Command	Example output	What it does
`kubectl -n kube-system get deploy,svc,endpointslice -l k8s-app=kube-dns`	`deployment.apps/coredns 2/2` and EndpointSlices with Pod IPs on port `53`.	Proves the DNS Service has ready CoreDNS backends.
`kubectl exec -it <pod> -- cat /etc/resolv.conf`	`nameserver 10.96.0.10`, `search default.svc.cluster.local ...`, `options ndots:5`.	Shows the resolver config the application actually uses.
`kubectl exec -it <pod> -- nslookup kubernetes.default.svc.cluster.local`	`Name: kubernetes.default.svc.cluster.local` and `Address: 10.96.0.1`.	Confirms cluster DNS resolution from the Pod network path.

Names Kubernetes Publishes

The most important Service name forms are:

Name	Scope
`service`	Same namespace as the querying Pod through search paths.
`service.namespace`	Service in another namespace.
`service.namespace.svc`	Service under the cluster service zone.
`service.namespace.svc.cluster.local`	Fully qualified Service name in the default cluster domain.
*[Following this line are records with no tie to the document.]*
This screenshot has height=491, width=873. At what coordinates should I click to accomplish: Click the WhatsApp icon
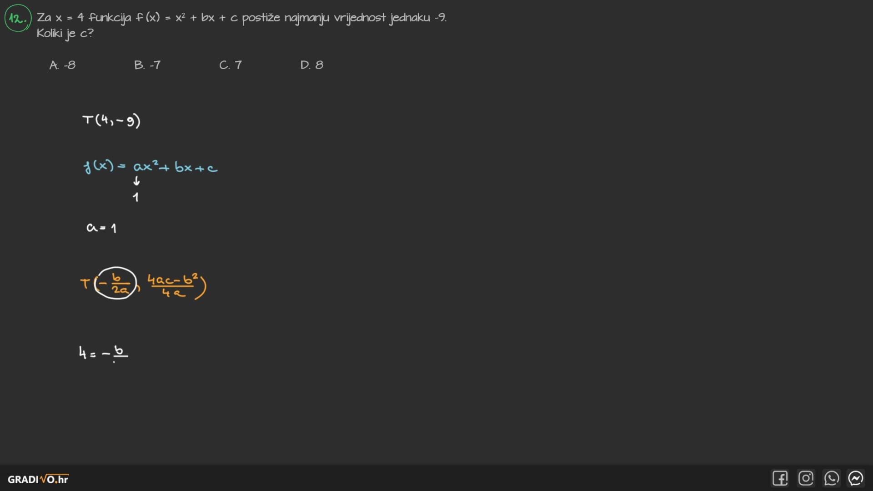coord(831,478)
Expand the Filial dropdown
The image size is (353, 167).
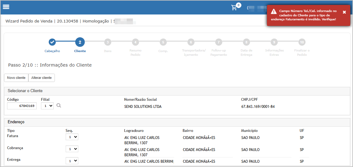[47, 106]

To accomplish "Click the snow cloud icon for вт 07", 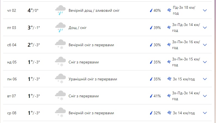I will pos(60,96).
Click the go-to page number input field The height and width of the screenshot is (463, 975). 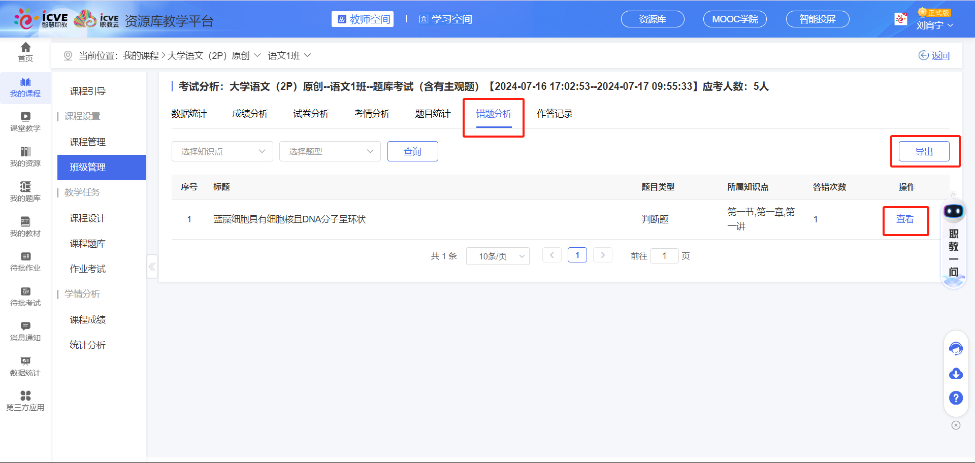point(664,256)
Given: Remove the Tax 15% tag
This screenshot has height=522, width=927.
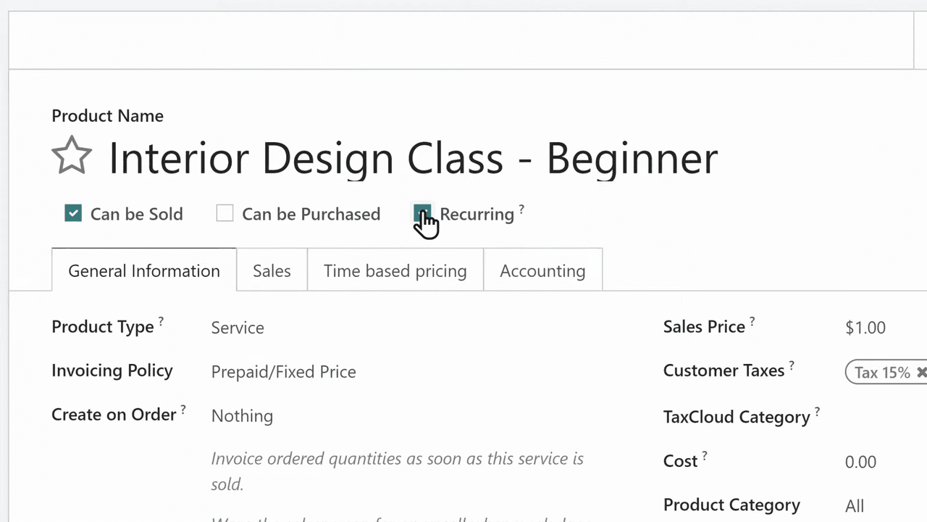Looking at the screenshot, I should coord(921,372).
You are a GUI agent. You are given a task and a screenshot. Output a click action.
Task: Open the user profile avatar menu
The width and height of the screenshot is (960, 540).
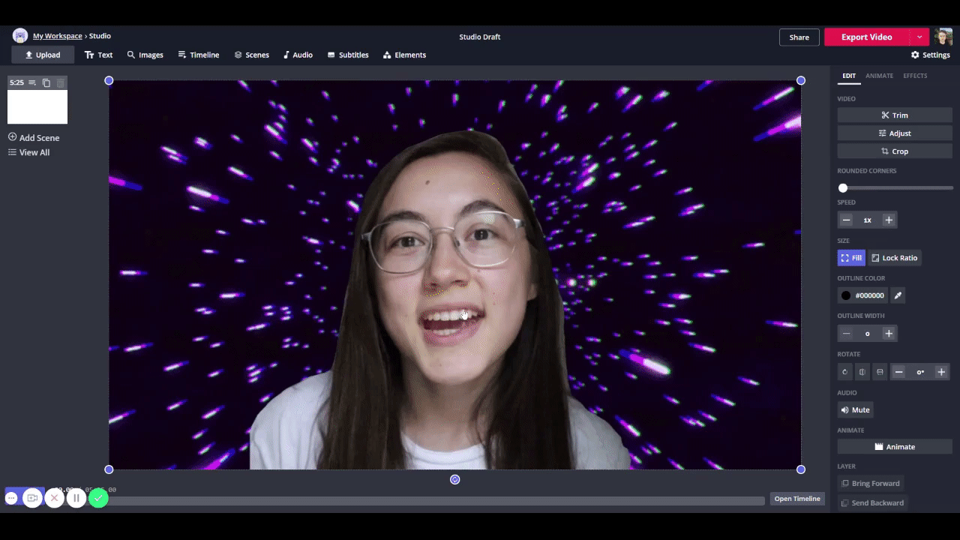click(944, 37)
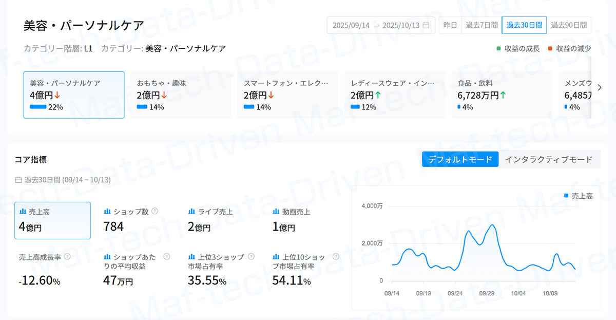Open the date range picker 2025/09/14

pyautogui.click(x=351, y=25)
Headless Services use clusterIP: None and publish endpoint records directly. StatefulSets often combine headless Services, stable Pod hostnames, and ordered identities.

Pod Resolver Configuration

Kubelet writes Pod DNS configuration based on dnsPolicy, dnsConfig, cluster DNS settings, and node resolver configuration. The common ClusterFirst policy sends cluster-domain names to cluster DNS and forwards external names upstream through CoreDNS.

Key fields to inspect:

nameserver for the cluster DNS Service IP,
search list for namespace and cluster suffixes,
options ndots:5 or other resolver options,
custom dnsPolicy and dnsConfig on the Pod.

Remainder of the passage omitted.